» EXERCISE DETAILS: After locating the line that contains "This screenshot has width=1366, height=768.", output that line and each one following it, exactly, to the end of the entries. No pictures.

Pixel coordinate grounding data
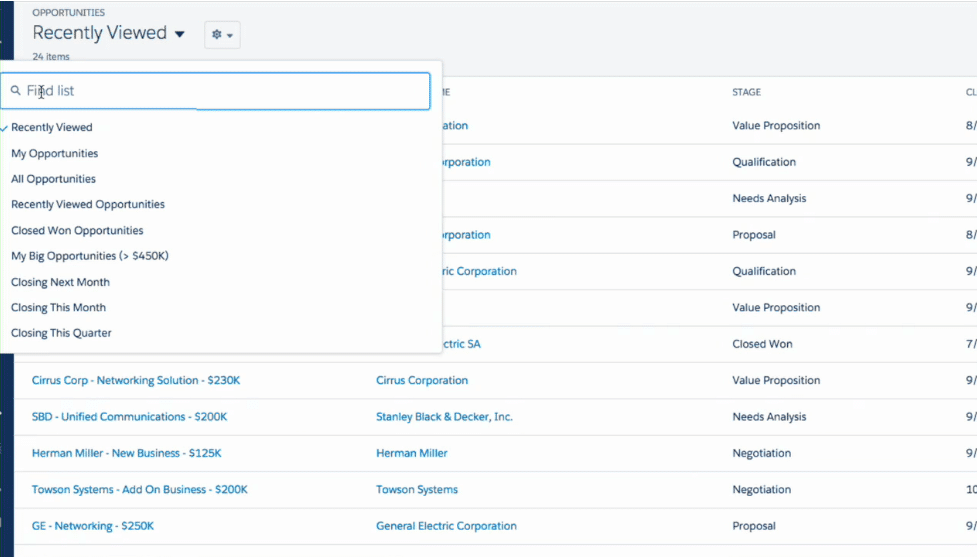Open Herman Miller - New Business opportunity
This screenshot has width=979, height=557.
click(x=127, y=454)
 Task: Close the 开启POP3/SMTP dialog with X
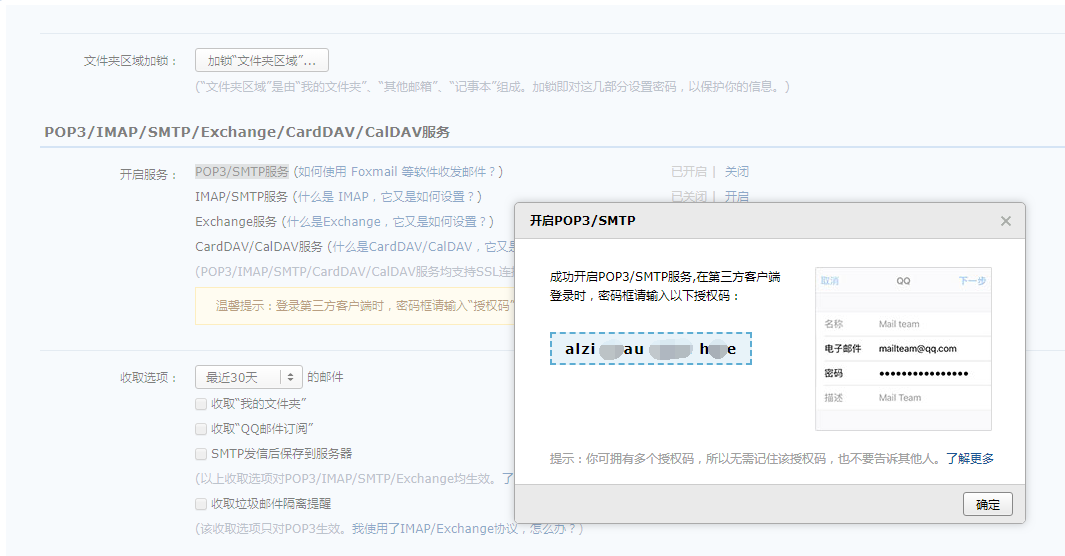click(1006, 221)

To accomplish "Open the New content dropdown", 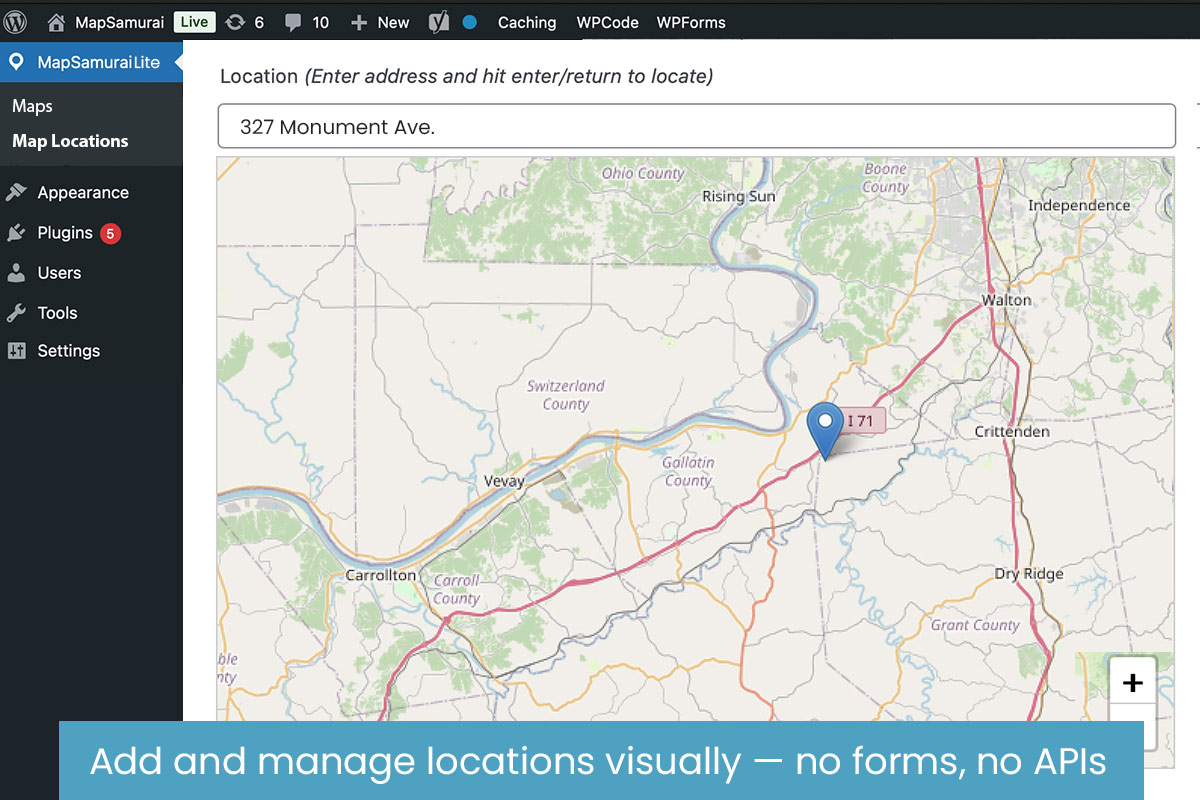I will [380, 22].
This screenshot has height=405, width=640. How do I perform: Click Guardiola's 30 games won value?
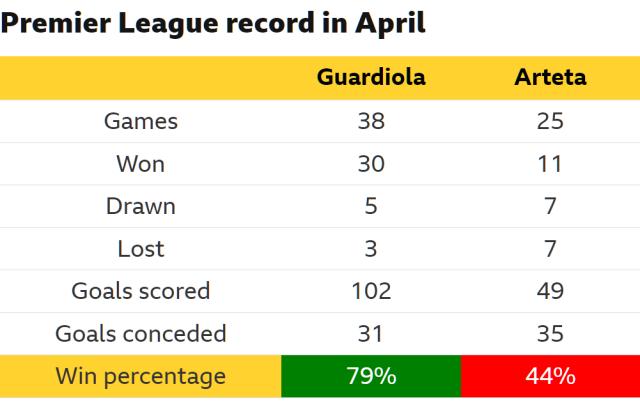[x=371, y=164]
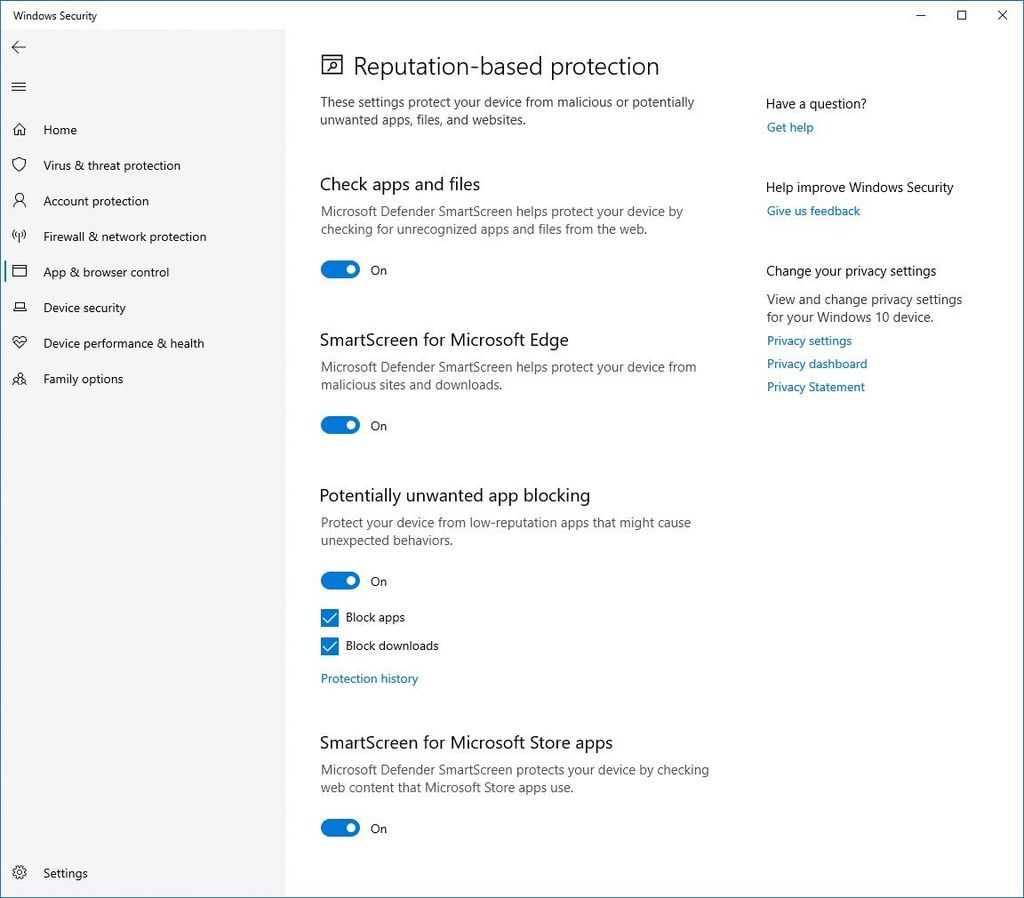The width and height of the screenshot is (1024, 898).
Task: Open Protection history
Action: [x=369, y=678]
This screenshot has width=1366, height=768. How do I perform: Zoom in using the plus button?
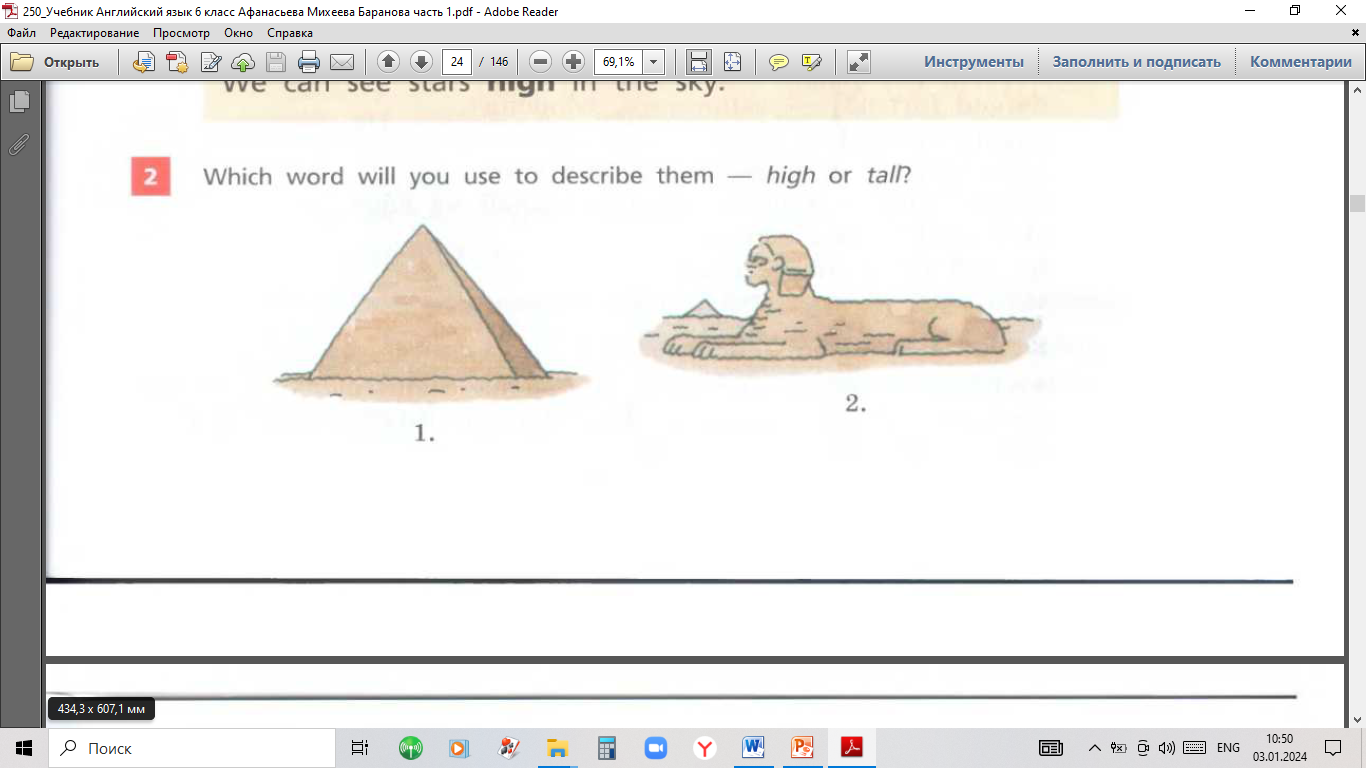[573, 62]
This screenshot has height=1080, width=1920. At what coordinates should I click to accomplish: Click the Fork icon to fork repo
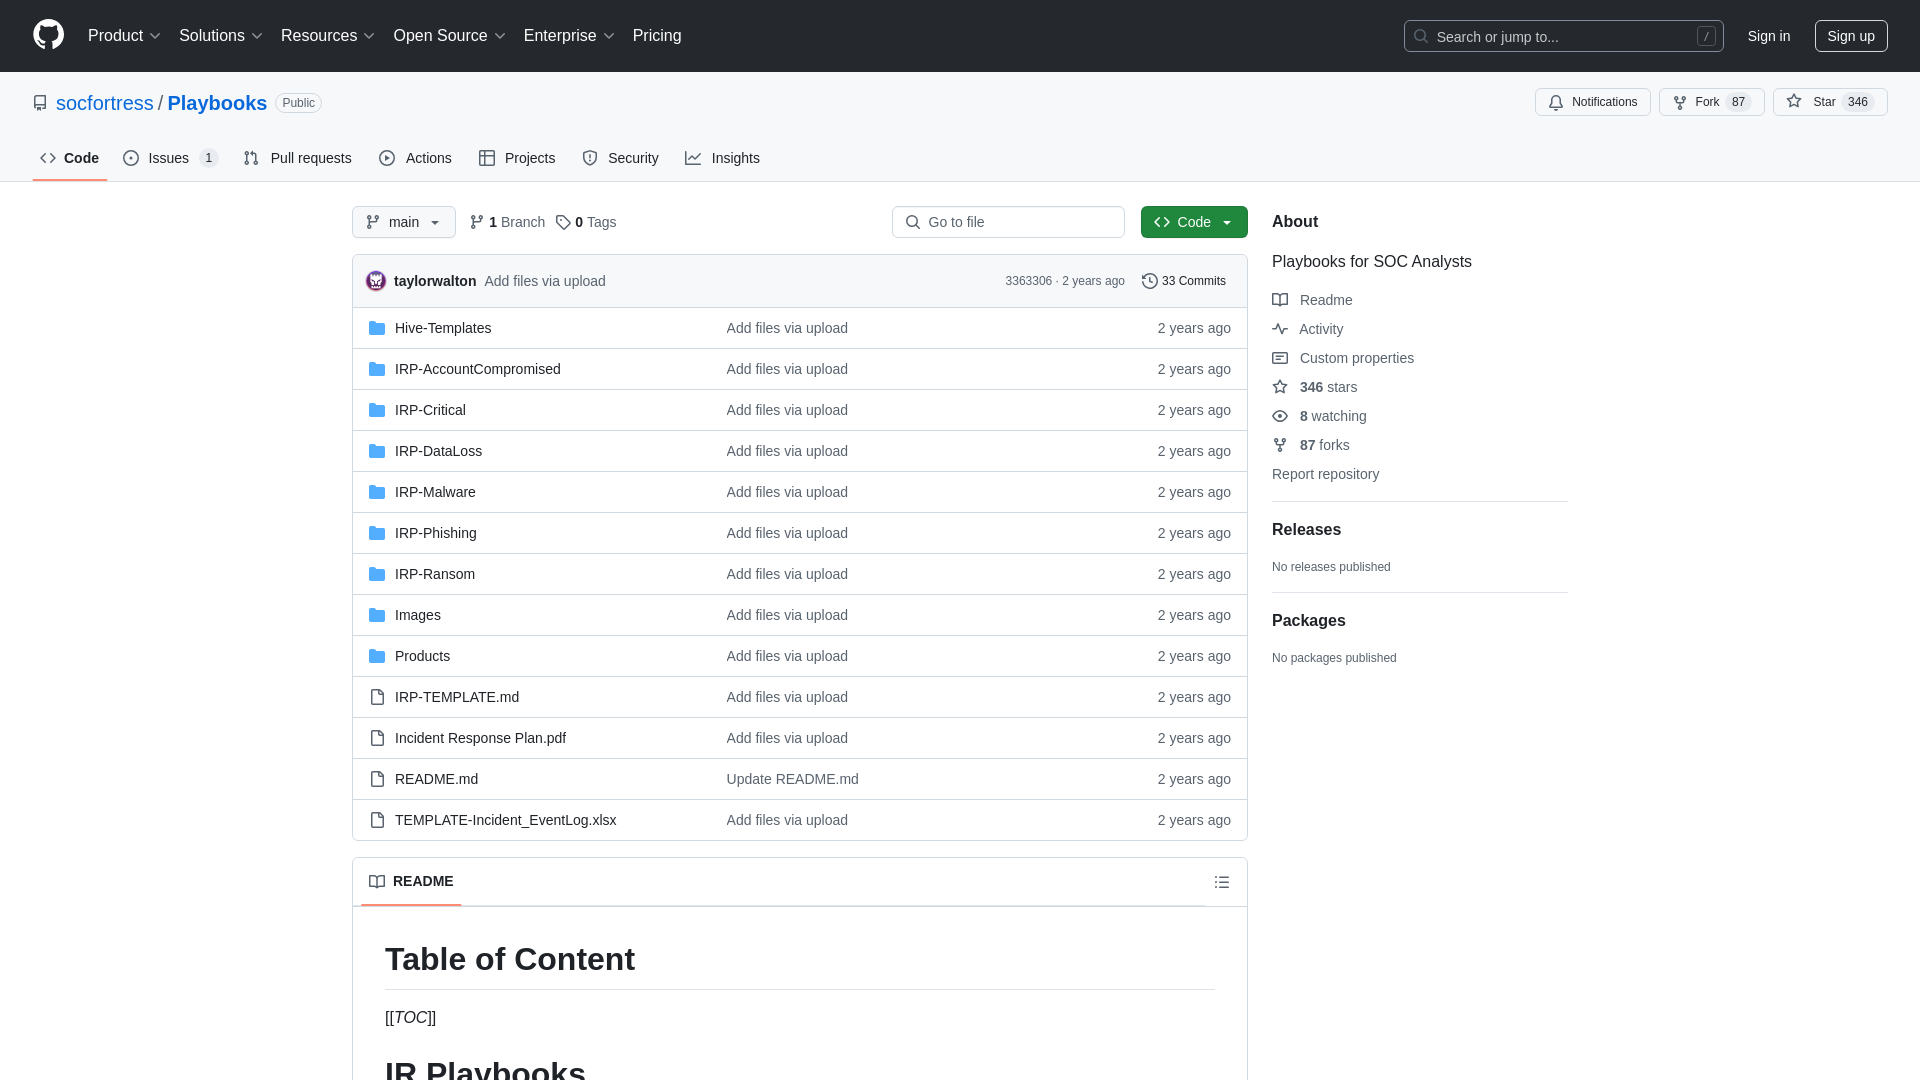click(1680, 102)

» ANSWER AREA:
This screenshot has width=1366, height=768. How do I perform: Zoom in using the plus button?
[573, 62]
This screenshot has height=1080, width=1920. At what coordinates should I click to accomplish: Click the Fork icon to fork repo
click(1680, 102)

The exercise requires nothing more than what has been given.